COLÉGIO ELEITORAL
Juiz de Fora, de uma só vez, já teve três deputados estaduais, três federais e um senador. Em 1974, foram eleitos Amilcar Padovani, Fernando Junqueira e Sérgio Olavo Costa para a Assembleia Legislativa. Na Câmara Federal, a cidade passou a ser representada pelos deputados Sílvio Abreu Júnior, Tarcísio Delgado e Fernando Fagundes Neto. No mesmo ano, depois de deixar a Prefeitura, Itamar Franco foi eleito para o seu primeiro mandato de senador. E o Colégio Eleitoral era bem mais modesto.

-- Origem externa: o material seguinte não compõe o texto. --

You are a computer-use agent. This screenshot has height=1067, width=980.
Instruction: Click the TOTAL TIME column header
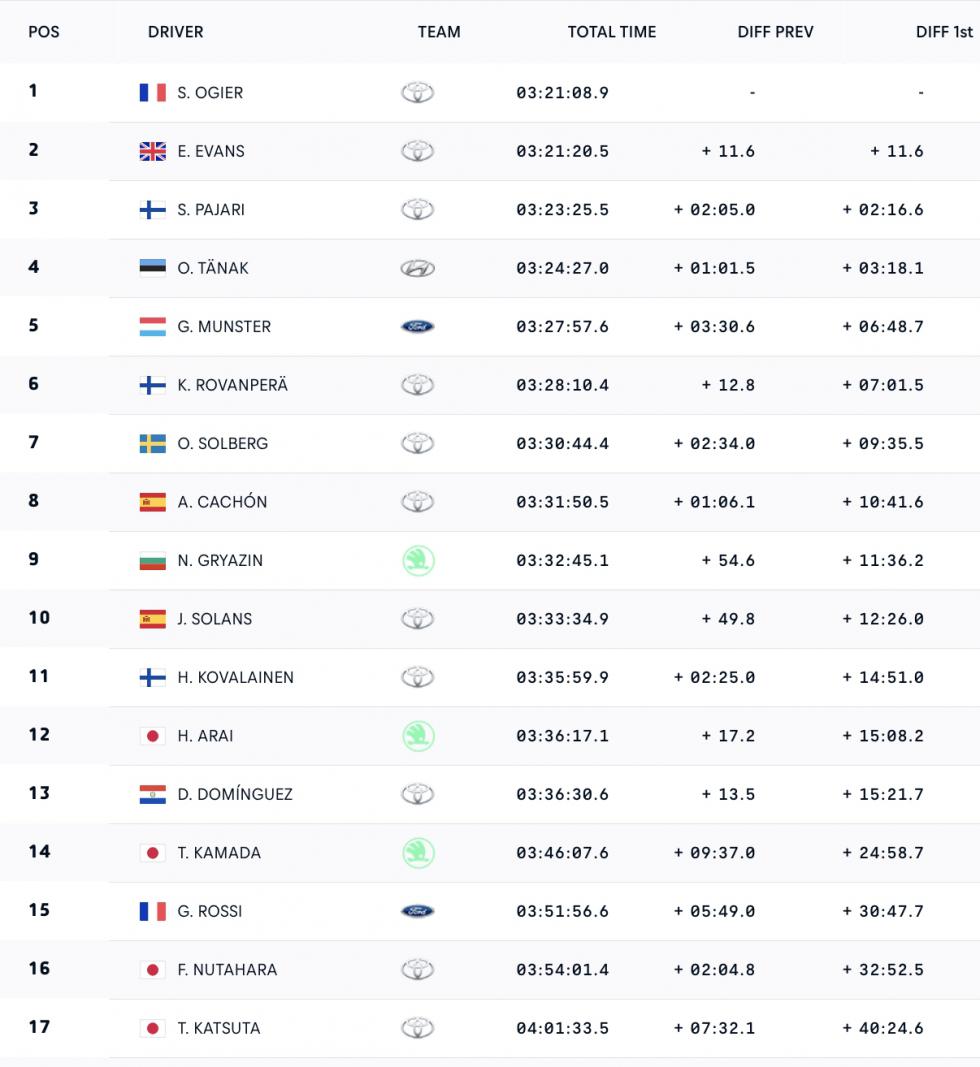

Os tempos eram outros, é fato, e não havia a pulverização dos votos ante tantos partidos. Ainda sob o regime militar, o pleito ocorreu com apenas dois partidos: Arena e MDB. O que se repetira em 1978. A abertura a novas legendas ocorreria um ano depois, quando surgiu o Partido dos Trabalhadores. Nas eleições municipais de 1982, a despeito do fim do velho maniqueísmo, o PMDB ganhou o Governo com a eleição de Tarcísio Delgado.
Os números mostram que, mesmo com tantas legendas, é possível ampliar a representação municipal em Belo Horizonte e Brasília, mas tudo dependerá dos próprios partidos. Como as coligações proporcionais ainda devem ocorrer no ano que vem, a tendência é de divisão acentuada dos votos. Ademais, há muitos anos, a cidade perdeu a característica de reduto, abrindo suas fronteiras para nomes de outras regiões. A prova está nos números dos últimos pleitos, quando muitos políticos – alguns deles até desconhecidos – conseguiram um considerável número de votos.
Por conta de articulações envolvendo sindicatos, igrejas e outras agremiações, o voto local deixou de ser uma prioridade, dando margem ao que, em outros tempos, se chamava de político paraquedista, que só aparece em sua base no ano de eleição.